MySQL Basics: Understanding Join and Index with Examples

ronnychen

Yuhao Chen

Posted on September 28, 2024

MySQL Basics: Understanding Join and Index with Examples

Join

Types of Joins:

  1. INNER JOIN
  2. LEFT JOIN (or LEFT OUTER JOIN)
  3. RIGHT JOIN (or RIGHT OUTER JOIN)
  4. FULL JOIN (or FULL OUTER JOIN)
  5. CROSS JOIN

1. INNER JOIN

An INNER JOIN retrieves records that have matching values in both tables. If there is no match, the row will not be included in the result set.

Example:

Let’s say you have two tables: employees and departments.

Table: employees

emp_id first_name last_name department_id
1 John Doe 101
2 Jane Smith 102
3 Alice Johnson 103
4 Bob Williams NULL

Table: departments

department_id department_name
101 HR
102 Engineering
103 Marketing
104 Sales

Now, let's use an INNER JOIN to retrieve all employees with their corresponding department names:

SELECT employees.emp_id, employees.first_name, employees.last_name, departments.department_name
FROM employees
INNER JOIN departments
ON employees.department_id = departments.department_id;
Enter fullscreen mode Exit fullscreen mode

Result:

emp_id first_name last_name department_name
1 John Doe HR
2 Jane Smith Engineering
3 Alice Johnson Marketing
  • Explanation: Only the rows where there is a matching department_id in both tables (employees and departments) are included in the result set. Bob, who has a NULL value for department_id, is excluded.

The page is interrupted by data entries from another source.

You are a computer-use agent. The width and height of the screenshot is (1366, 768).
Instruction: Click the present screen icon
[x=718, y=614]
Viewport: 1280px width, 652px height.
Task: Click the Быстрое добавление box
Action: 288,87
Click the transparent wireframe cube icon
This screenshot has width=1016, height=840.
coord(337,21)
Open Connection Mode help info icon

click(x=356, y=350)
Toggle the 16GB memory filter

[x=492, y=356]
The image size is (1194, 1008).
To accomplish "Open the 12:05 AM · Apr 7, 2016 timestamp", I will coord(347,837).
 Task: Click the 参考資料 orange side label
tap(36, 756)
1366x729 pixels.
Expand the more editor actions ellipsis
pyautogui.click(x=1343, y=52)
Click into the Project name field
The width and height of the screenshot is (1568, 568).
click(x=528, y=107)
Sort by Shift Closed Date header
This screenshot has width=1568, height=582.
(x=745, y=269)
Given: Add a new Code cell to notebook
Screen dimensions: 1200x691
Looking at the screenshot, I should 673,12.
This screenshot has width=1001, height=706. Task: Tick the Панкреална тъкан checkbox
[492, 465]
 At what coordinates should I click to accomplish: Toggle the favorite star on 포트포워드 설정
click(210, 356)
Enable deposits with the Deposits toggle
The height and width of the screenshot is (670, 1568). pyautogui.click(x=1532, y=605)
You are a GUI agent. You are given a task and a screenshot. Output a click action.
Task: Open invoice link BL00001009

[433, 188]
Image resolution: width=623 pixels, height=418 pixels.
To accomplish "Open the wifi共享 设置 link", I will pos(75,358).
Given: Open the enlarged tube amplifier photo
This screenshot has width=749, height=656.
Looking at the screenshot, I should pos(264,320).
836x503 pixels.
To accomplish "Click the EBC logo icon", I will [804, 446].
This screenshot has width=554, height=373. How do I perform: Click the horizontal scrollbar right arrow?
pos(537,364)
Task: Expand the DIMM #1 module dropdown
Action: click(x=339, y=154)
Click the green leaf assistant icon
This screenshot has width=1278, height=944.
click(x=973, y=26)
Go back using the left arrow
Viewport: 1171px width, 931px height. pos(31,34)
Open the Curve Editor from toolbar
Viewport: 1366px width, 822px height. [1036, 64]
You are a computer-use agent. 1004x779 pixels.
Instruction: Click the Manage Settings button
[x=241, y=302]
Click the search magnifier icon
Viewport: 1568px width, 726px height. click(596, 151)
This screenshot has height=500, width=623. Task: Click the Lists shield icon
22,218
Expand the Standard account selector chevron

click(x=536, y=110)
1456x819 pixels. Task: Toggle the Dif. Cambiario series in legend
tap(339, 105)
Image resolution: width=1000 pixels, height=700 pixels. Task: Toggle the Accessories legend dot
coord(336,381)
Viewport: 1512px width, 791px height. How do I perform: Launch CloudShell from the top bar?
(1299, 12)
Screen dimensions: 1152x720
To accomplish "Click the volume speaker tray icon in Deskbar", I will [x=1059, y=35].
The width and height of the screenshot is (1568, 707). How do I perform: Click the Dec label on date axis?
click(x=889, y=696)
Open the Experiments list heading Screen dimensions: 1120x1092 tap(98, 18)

2. LEFT JOIN (or LEFT OUTER JOIN)

A LEFT JOIN returns all records from the left table (in this case, employees), and the matched records from the right table (in this case, departments). If there is no match, the result is NULL for the right table's columns.

Example:

SELECT employees.emp_id, employees.first_name, employees.last_name, departments.department_name
FROM employees
LEFT JOIN departments
ON employees.department_id = departments.department_id;
Enter fullscreen mode Exit fullscreen mode

Result:

emp_id first_name last_name department_name
1 John Doe HR
2 Jane Smith Engineering
3 Alice Johnson Marketing
4 Bob Williams NULL
  • Explanation: This query includes all rows from the employees table. If a corresponding department_id is not found in the departments table, the department_name column will contain NULL (as in Bob’s case).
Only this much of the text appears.